3.2. Analysis of the Genomes of Strains Belonging to Clade 3

Strains belonging to clade 3 are genetically diverse (Table 2) and thus have been considered an outlier group [13,16,17]. The most conspicuous characteristic of all strains belonging to this diverse clade is that they present the pore-forming exolysin A (ExlA)–which is an important virulence factor of this phylogroup–and the concomitant deletion of genes encoding the T3SS [35] and the effectors secreted by this system like ExoS and ExoU. It is important to highlight that the production of ExlA and the presence of the T3SS are mutually exclusive and that no P. aeruginosa isolate has been found to have genes encoding for both virulence-associated traits. Therefore, one possibility to explain the origin of clade 3 would be that a P. aeruginosa strain inherited by HGT–the exlBA operon that encodes for ExlB the outer membrane translocator of ExlA and the exolysin A itself [36]–and that to survive or to maintain its virulence, the deletion of the T3SS was selected. The exlBA operon is present in several Pseudomonas species, like Pseudomonas fluorescens, Pseudomonas putida and Pseudomonas chlororaphis [36], and one of these could be the source of the operon encoding exolysin A. In addition, it has been reported that members of clade 3 contain a deletion of rhlC–encoding the enzyme involved in the production of di-RL [18]–and of phzH–encoding the enzyme that transforms PCA, the PYO precursor, to PCN [19].
The analysis of the PA7 genome (Figure 2) showed that the 36 genes encoding proteins involved in the T3SS were deleted, as was reported previously [13,35]. This deletion generated a 56 bp sequence, annotated in the PA7 genome as the intergenic region between PA1689 and bglX (Figure 2), which shows no homology to the PAO1 chromosomal region flanking the 36 genes involved in T3SS synthesis. We used this 56 bp sequence to search the PsGenDatab and found 36 strains among the 4955 P. aeruginosa genomes (see Supplementary Material Table S4) that contain it (Figure 2). All of them contained the exlBA operon in the same chromosomal position as strain PA7.
The analysis of the PA7 genome sequence corresponding to the rhlC locus showed that this strain contains a deletion of the entire gene–the fosA gene flanking rhlC on one side, and three genes (corresponding to PA1131, PA1132, and PA1133 in PAO1) flanking it on the other side (Figure 2). We determined that a 93 bp sequence with no homology to PAO1 was present in the PA7 chromosome in the region where rhlC and its flanking genes were deleted. Using this 93 bp sequence (annotated as the intergenic region between PA1128 and PA1134, Figure 2), we detected the same 36 exlBA positive strains that were detected using the 56 bp sequence, that is, the scar of the deletion of genes encoding proteins involved in T3SS (Table S4).
A similar approach was performed with the sequence that is present in the PA7 chromosome delimiting the boundaries of the deletion of phzH and one flanking gene (corresponding to the PA0050 PAO1 gene) (Figure 2), and the same 36 strains were detected (Table S4). These 36 include several strains that have been reported previously as belonging to the PA7 phylogroup [35].
These results suggest that the genetically diverse clade 3 originated when the exlBA operon was inherited by HGT by a P. aeruginosa strain [36], and that deletion of genes encoding for the T3SS, RhlC, and PhzH was concomitantly selected.

__WORK ITEM 1__.
In the clade 3 genome passage, how long is the sequence with no homology to PAO1 found in the PA7 chromosome where rhlC and its flanking genes were deleted?
__WORK ITEM 2__.
Please reproduce the stretch of the clade 3 genome passage from "A similar approach" through "PA7 phylogroup [35].".
__WORK ITEM 3__.
Which Pseudomonas species does the clade 3 genome passage name as carrying the exlBA operon, apart from P. aeruginosa?
Use only the clade 3 genome passage to answer; the entries are not needed.

__DATA SECTION__.
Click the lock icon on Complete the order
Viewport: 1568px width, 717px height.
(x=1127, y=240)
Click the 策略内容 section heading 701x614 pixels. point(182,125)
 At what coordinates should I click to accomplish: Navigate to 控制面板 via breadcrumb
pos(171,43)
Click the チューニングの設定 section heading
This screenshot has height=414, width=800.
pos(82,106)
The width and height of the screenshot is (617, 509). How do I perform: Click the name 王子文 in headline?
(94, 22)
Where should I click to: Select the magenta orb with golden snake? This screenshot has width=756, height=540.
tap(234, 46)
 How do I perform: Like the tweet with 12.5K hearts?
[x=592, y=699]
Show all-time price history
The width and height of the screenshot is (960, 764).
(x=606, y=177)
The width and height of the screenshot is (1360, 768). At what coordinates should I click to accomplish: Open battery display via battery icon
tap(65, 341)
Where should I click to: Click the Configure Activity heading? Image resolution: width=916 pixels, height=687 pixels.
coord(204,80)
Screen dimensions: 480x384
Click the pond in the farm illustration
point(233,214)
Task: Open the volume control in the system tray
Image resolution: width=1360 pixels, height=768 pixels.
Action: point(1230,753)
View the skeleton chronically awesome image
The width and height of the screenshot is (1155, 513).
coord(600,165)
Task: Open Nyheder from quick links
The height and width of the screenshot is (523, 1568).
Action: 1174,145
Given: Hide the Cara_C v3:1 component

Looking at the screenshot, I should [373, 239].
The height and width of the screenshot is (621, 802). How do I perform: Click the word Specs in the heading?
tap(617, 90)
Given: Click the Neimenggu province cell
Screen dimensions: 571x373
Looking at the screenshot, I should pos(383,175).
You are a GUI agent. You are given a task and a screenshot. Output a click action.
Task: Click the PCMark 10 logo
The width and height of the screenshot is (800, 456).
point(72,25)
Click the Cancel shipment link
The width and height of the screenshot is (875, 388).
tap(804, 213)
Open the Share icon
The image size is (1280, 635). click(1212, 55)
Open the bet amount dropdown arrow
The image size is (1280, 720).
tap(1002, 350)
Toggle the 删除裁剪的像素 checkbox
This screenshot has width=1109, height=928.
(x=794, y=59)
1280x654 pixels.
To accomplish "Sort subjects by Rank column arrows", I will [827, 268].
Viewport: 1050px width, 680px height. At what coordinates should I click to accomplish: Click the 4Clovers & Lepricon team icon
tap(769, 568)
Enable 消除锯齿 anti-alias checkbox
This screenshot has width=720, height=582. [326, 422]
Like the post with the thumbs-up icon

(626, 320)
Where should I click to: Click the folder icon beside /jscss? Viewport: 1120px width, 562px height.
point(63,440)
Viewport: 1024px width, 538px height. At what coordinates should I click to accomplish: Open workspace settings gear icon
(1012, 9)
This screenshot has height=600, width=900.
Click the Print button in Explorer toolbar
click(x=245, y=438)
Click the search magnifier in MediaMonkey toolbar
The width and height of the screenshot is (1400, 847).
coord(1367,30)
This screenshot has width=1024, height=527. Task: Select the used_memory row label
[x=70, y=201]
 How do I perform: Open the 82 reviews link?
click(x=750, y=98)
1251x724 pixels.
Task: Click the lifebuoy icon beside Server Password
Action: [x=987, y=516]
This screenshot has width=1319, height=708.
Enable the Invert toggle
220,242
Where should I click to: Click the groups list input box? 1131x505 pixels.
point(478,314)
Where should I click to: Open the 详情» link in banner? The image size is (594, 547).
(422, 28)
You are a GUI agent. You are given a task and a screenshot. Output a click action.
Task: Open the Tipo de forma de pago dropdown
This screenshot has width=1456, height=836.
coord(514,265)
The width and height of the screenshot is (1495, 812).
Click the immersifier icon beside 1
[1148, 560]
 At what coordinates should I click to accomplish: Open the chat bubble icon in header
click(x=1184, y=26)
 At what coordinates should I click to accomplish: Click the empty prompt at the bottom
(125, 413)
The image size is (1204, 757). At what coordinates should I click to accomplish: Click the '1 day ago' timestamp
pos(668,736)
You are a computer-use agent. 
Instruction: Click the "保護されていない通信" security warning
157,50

__EXERCISE RESPONSE 1__.
It is 93 bp long.

__EXERCISE RESPONSE 2__.
A similar approach was performed with the sequence that is present in the PA7 chromosome delimiting the boundaries of the deletion of phzH and one flanking gene (corresponding to the PA0050 PAO1 gene) (Figure 2), and the same 36 strains were detected (Table S4). These 36 include several strains that have been reported previously as belonging to the PA7 phylogroup [35].

__EXERCISE RESPONSE 3__.
Pseudomonas fluorescens, Pseudomonas putida, Pseudomonas chlororaphis